# Feild of DREEMS and WEEDS??



## TheNewGuy (Oct 16, 2013)

Let me start by saying THANK YOU for any advise I can use on this subject. I jsut bought 17.468 acres out side of Lafayette la. All the property is in pasture with steel pole fence sectioning it off in halfs. It was an old race horse farm a few years ago, but due to a growing dependancy of precription drugs and alachol was let grow up and go to wast. I am from OKLAHOMA and have been around farms all my life but never lived on one. We will be moving in shortly. I have been working on cutting down all the chicken trees and mending fences though out the farm. I bought a Work master and brush hoggg and cut the fields. The place is starting to look up!

My problem is about 90% is covered in weeds (thick) and brown top mullet. I plan on buying 5-10 cows and using them for doner recipient mothers for a small herd of Waygu cattle. In your opion's what are the first steps in taking control of the farm and seeding the fields for maxium grazing for the cows?

Should I plow it up?

W-4D?

Seed over?

Where is a good starting place?

Do I need to mow it while they graze?

If time and money was not a huge concern for returns what would you do?
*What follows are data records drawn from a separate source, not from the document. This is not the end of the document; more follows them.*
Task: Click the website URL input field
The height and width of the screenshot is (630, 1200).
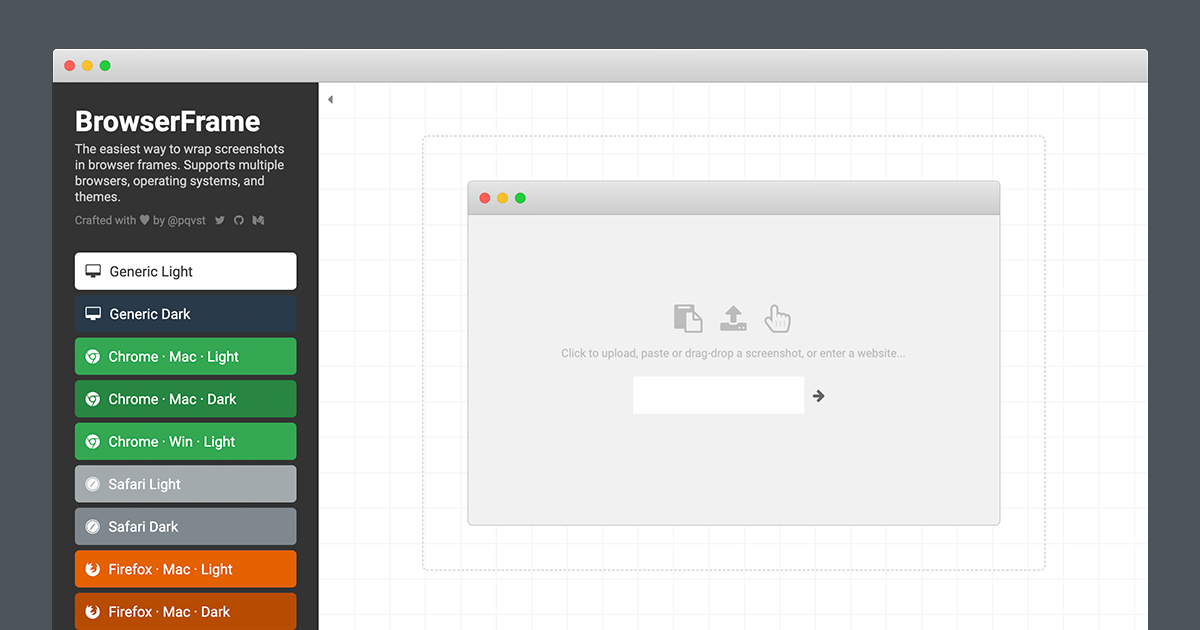Action: pos(718,395)
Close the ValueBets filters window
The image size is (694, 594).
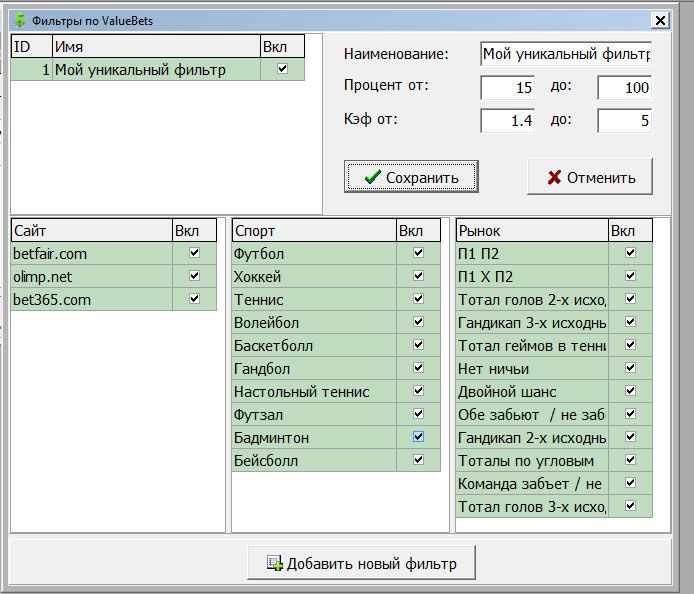659,20
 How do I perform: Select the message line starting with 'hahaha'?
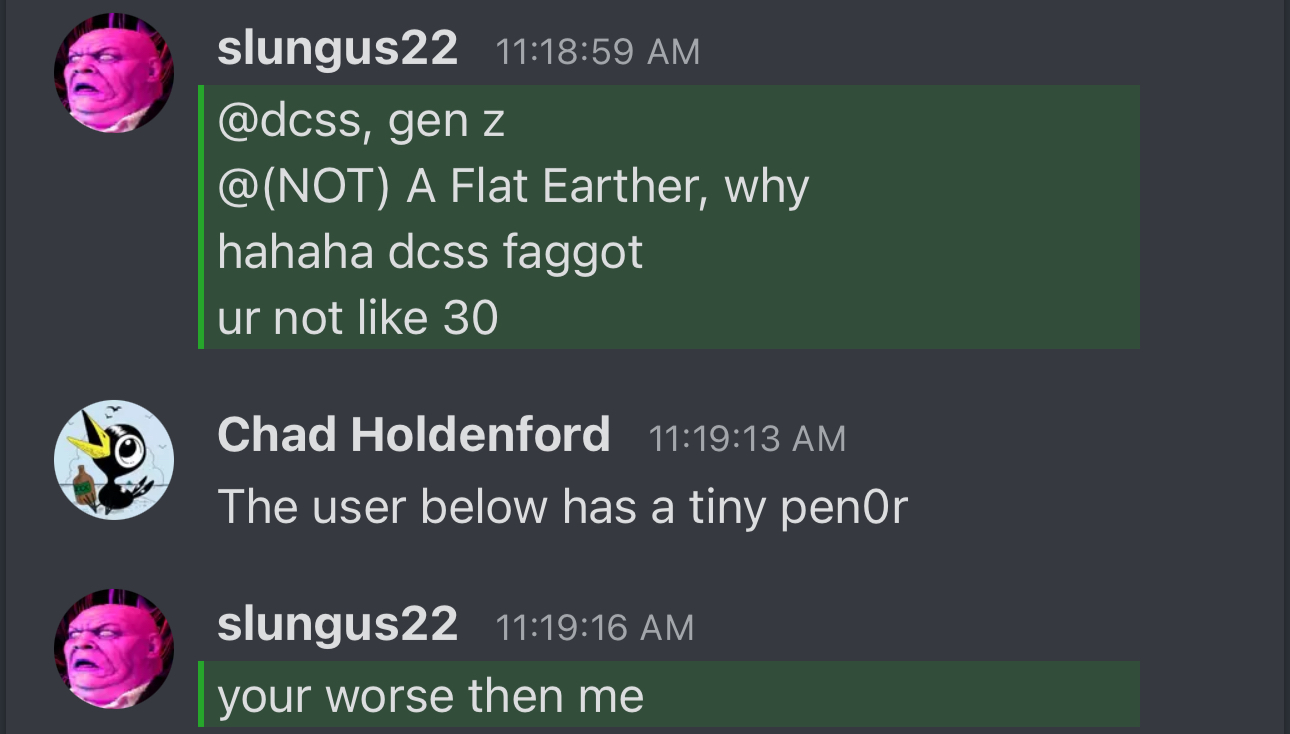(430, 253)
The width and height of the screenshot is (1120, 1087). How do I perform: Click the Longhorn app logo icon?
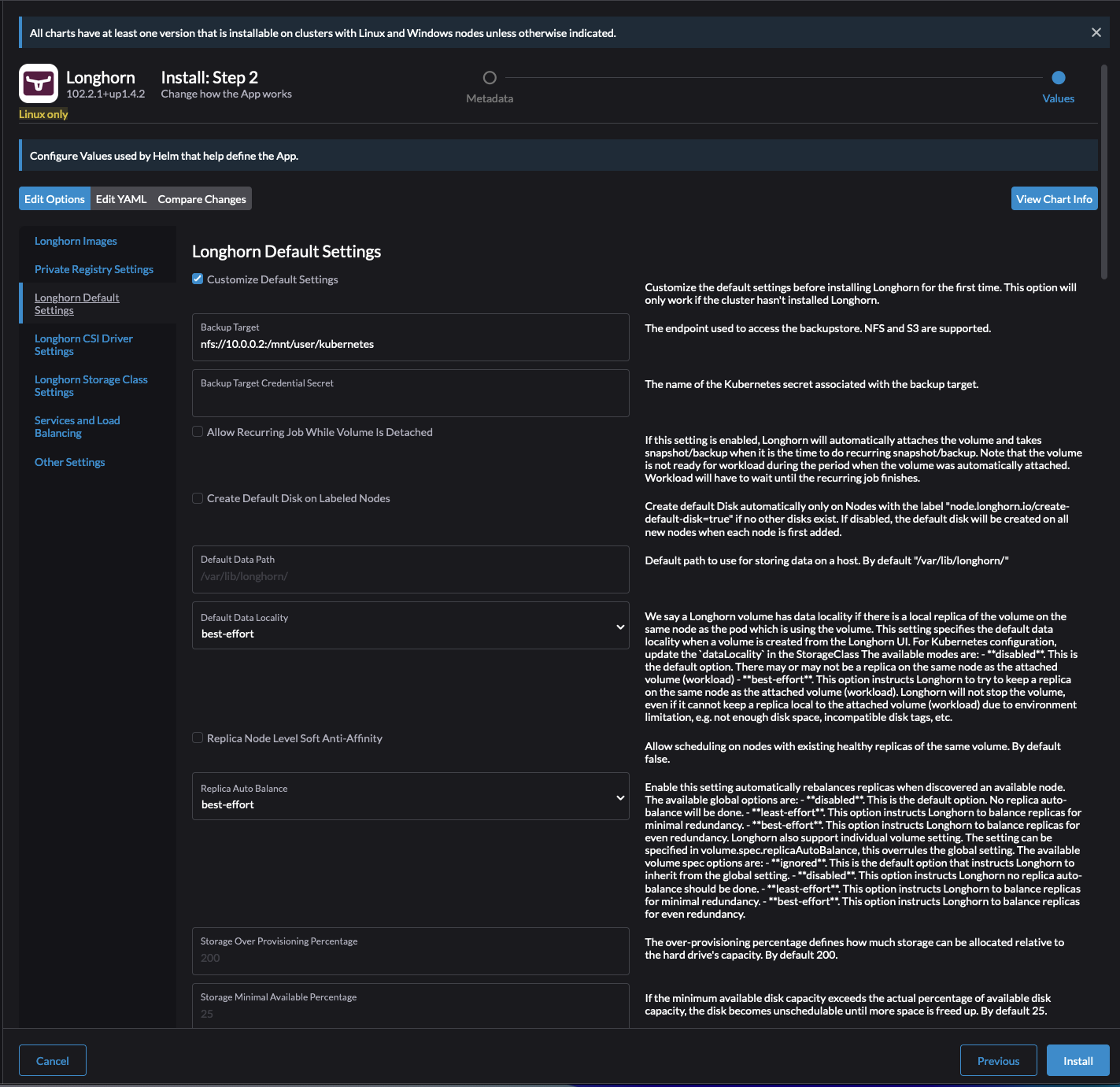pyautogui.click(x=39, y=83)
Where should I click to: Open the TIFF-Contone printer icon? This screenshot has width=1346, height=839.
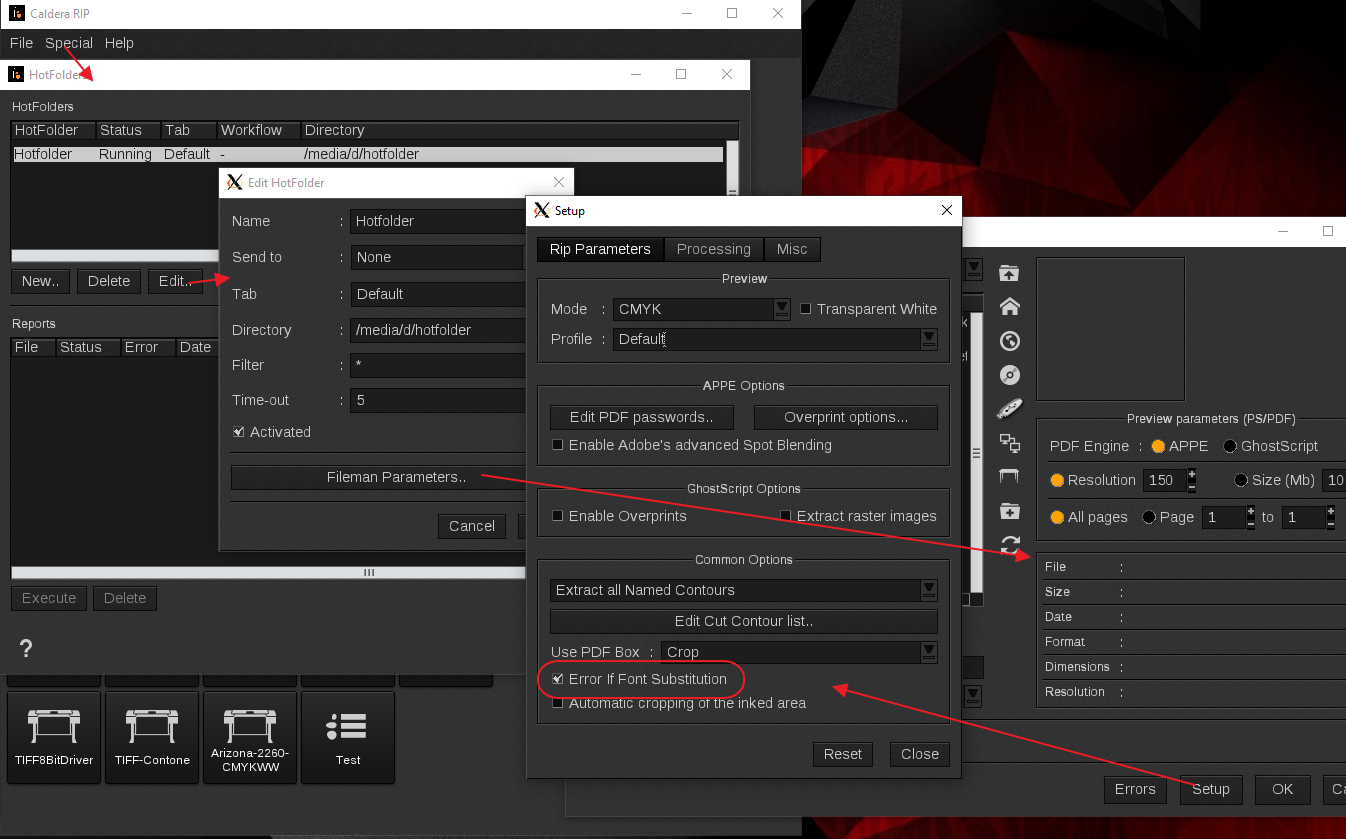(152, 737)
I want to have the fields in shape befor I buy the cows. This is a hoby farm and I have a full time job so most of my extra money will be going into this. Im not looking to turn a profit off of it for a couple of years so Im sure all the pre planing and doing it right the first time will help me see it faster. The cows wont be for beef. Im trying to get an excellent breeding program going and keep it small.

THANKS, TheNewGuy...


----------



## dubltrubl (Jul 19, 2010)

Since I'm too far from you, I'll take a shot at this. Keep in mind, I don't raise animals anymore, just grow hay, so take it for what it's worth. First I'd soil sample. With results in hand I'd do a burn down with roundup and 2-4d. Then I'd probably disc and prior to final disc pass I'd incorporate what nutrients the soil requires, especially lime. If unable to plant before spring, I'd plan on a controlled field burn in late Feb. early march. If mostly grazing, I'd seriously consider sprigging T-85 if available. My second choice would be Jiggs. I'd also mix in some other forage like clover. Down here the main winter forage planted is ryegrass, but be diligent in your choice of variety. Many folks do a sectioned off pasture dedicated to ryegrass for the winter in which they let the cows into it periodically but send the cows back to the permanant pasture for the lions share of the day. Feed your pasture well with nutrients and it will take care of you. Like my old cousin used to say, "The best money you can ever invest in feed, is fertilizer! That green stuff them cows is eatin', is what God intended for 'em to eat!" Just my $.02. Best of luck!

Regards,

Steve


----------



## somedevildawg (Jun 20, 2011)

Welcome to haytalk newguy!


----------



## Farmerbrown2 (Sep 25, 2018)

Well come new guy, this spring I had some 2-4d&banvil left in the sprayer so for the heck of it I sprayed a 4 acre field of thistle, golden rod ,poison ivy and god only knows what else. I got good control of the broad leaves . Made some nice first cut cow hay (not horse hay) + got decent 2nd cut cow hay .I'm all for new seeding I've done it with some of my worst fields but, before you go through all that work and time maybe you can work with what you have. It might not be the best hay but good enough for cows. I would hate to see you tear up all your fields and get a dry spell and it not grow and have nothing in the end just my 3 cents.


----------



## TheNewGuy (Oct 16, 2013)

Thanks for the replys guys! I have been looking at the fields and can see that there is alot of good grass under all the weeds. There is about a 3 acre patch where I have some really thick bamboo like weeds. It is not bambo. just dont know what to call it. I think I will spray it first and see how it does in the spring. You got any advise on when to spray and how tall the gress needs to be? I have a good brush hog but no way to rake whats left laying onto of the grass. Will that be a problem as far as direct contact on the weeds is concerned?


----------